For the most part, if an employee can show, given the totality of
circumstances, that there was duress, that he was incapacitated, or that he
unknowingly or involuntarily signed the waiver, it will be rendered invalid,
and the employee can bring suit against the employer for ADEA claims.
CONCLUSION
The threat of ADEA suits will not decrease in the near future. As
technological advances continue to change the way we do business, the
workplace will increase in efficiency and complexity. The inevitable result
of this wave of change in many industries will be the replacement of
workers. Jobs once performed by people will be performed by computers. As a
consequence, many employers will face the difficult process of downsizing
their workforces to accommodate this technological innovation.
The odds remain good that older workers will be the first downsized.
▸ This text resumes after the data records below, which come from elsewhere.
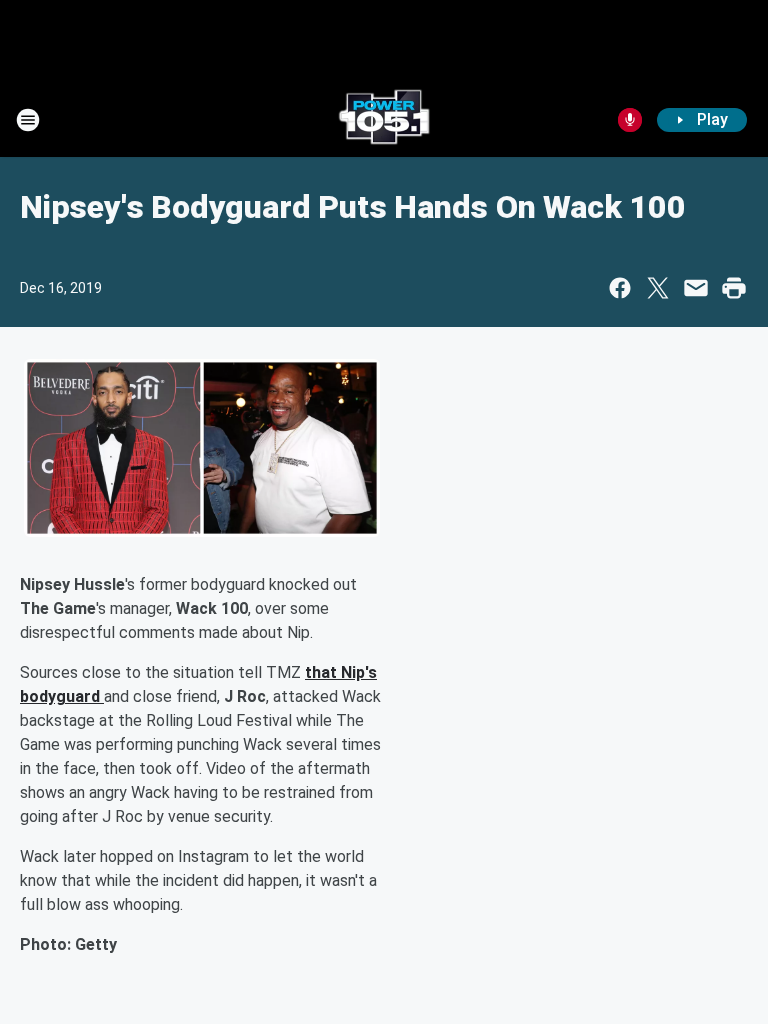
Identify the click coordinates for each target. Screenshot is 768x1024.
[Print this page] (734, 288)
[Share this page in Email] (696, 288)
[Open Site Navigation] (28, 120)
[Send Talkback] (630, 120)
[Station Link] (384, 120)
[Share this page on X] (658, 288)
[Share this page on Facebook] (620, 288)
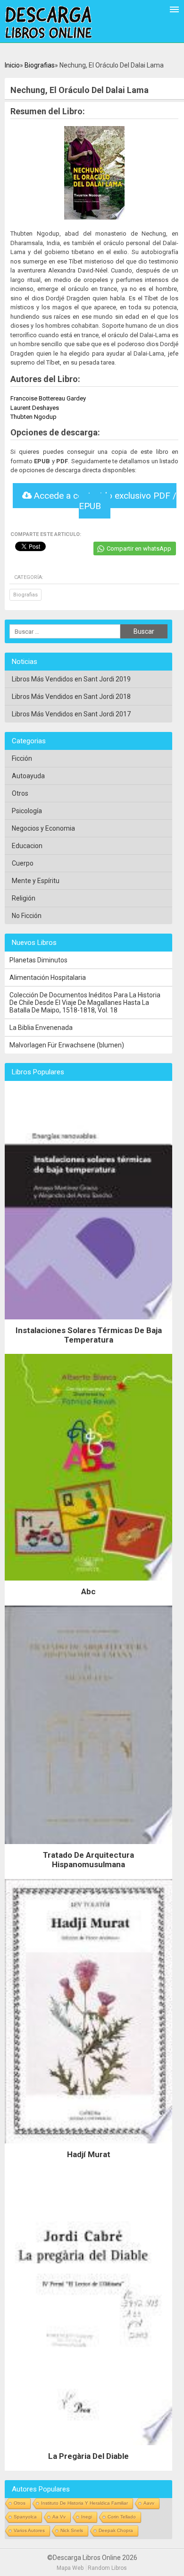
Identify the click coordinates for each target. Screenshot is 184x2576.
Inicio (12, 65)
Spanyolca (25, 2516)
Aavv (148, 2503)
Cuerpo (22, 863)
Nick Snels (71, 2530)
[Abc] (88, 1583)
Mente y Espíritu (35, 880)
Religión (23, 898)
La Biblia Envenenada (41, 1027)
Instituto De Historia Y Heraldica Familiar (84, 2503)
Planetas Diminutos (38, 960)
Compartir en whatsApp (139, 548)
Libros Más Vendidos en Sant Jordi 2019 (71, 679)
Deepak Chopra (116, 2530)
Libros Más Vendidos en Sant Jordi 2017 (71, 714)
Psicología (27, 811)
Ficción (22, 758)
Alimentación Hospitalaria (47, 977)
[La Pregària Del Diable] (88, 2447)
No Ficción (27, 915)
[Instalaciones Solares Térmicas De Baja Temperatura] (88, 1322)
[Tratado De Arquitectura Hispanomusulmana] (88, 1846)
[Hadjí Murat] (88, 2146)
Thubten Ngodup (33, 416)
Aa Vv (59, 2516)
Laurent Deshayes (34, 407)
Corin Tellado (122, 2516)
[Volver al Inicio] (48, 23)
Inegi (86, 2516)
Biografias (40, 65)
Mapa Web (70, 2568)
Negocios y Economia (43, 828)
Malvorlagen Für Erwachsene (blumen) (66, 1045)
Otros (20, 793)
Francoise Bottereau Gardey (48, 398)
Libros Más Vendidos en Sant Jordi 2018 (71, 696)
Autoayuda (28, 776)
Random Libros (107, 2568)
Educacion (27, 846)
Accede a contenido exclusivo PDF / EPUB (104, 500)
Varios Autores (29, 2530)
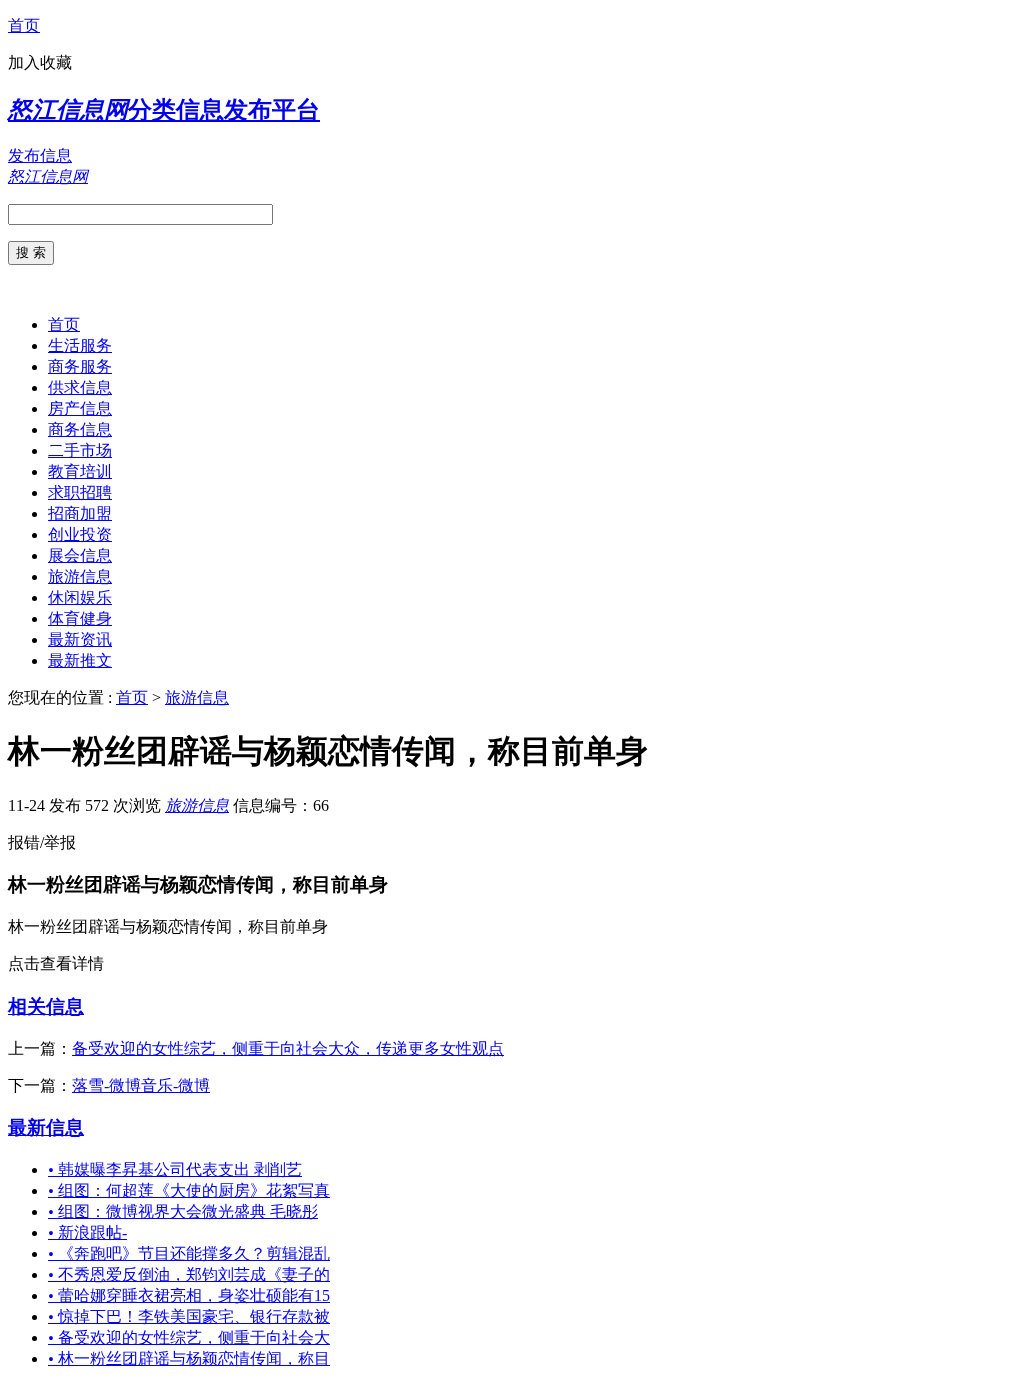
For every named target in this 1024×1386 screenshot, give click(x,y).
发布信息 (40, 155)
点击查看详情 (56, 963)
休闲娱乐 (80, 597)
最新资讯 (80, 639)
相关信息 (46, 1006)
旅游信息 (80, 576)
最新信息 (46, 1127)
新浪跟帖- (87, 1232)
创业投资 (80, 534)
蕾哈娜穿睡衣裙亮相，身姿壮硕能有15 (189, 1295)
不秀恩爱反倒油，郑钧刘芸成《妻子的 (189, 1274)
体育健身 (80, 618)
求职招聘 (80, 492)
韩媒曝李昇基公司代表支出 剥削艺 (175, 1169)
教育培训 (80, 471)
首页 (24, 25)
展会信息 (80, 555)
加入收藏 (40, 62)
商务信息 (80, 429)
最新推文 (80, 660)
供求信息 (80, 387)
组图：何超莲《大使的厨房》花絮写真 (189, 1190)
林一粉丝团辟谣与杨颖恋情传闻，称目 (189, 1358)
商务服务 (80, 366)
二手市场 (80, 450)
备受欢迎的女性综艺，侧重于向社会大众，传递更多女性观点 (288, 1048)
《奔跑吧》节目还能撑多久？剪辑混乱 (189, 1253)
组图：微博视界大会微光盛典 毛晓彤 (183, 1211)
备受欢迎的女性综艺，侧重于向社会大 (189, 1337)
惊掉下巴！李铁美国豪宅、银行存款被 (189, 1316)
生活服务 (80, 345)
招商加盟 (80, 513)
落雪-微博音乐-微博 (141, 1085)
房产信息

Statistics make clear that aging baby boomers make up the bulk of the
workforce and typically command higher salaries and greater benefits than
their younger counterparts. Thus, employers may often look to begin
downsizing by eliminating older employees.
Asking for waivers from older downsized workers will continue to be a wise
and effective way of protecting organizational interests. But, as the recent
Oubre decision makes clear, employers need to follow the very letter of the
law when asking for waivers of ADEA claims if they hope to enjoy the full
protection of the waivers they receive.
Know the OWBPA
When creating releases of claims under the Age Discrimination in Employment
Act, employers must abide by the following requirements of the Older Workers
Benefit Protection Act:
* Language in the release should be understandable.
* Claims or rights under the ADEA must be specifically mentioned.
* Employees signing the waiver must be given greater benefits than those
to which they would already be entitled.
* Employees should be advised to consult an attorney before signing.
* For individual layoffs, employees must be given 21 days to consider
signing the release. In the case of group termination employees must be
given 45 days.
* Employees must be given seven days to revoke the agreement after
signing.
Paul J. Kennedy is a shareholder in the employment and labor law firm of
Littler Mendelson, P.C., in Washington, D.C.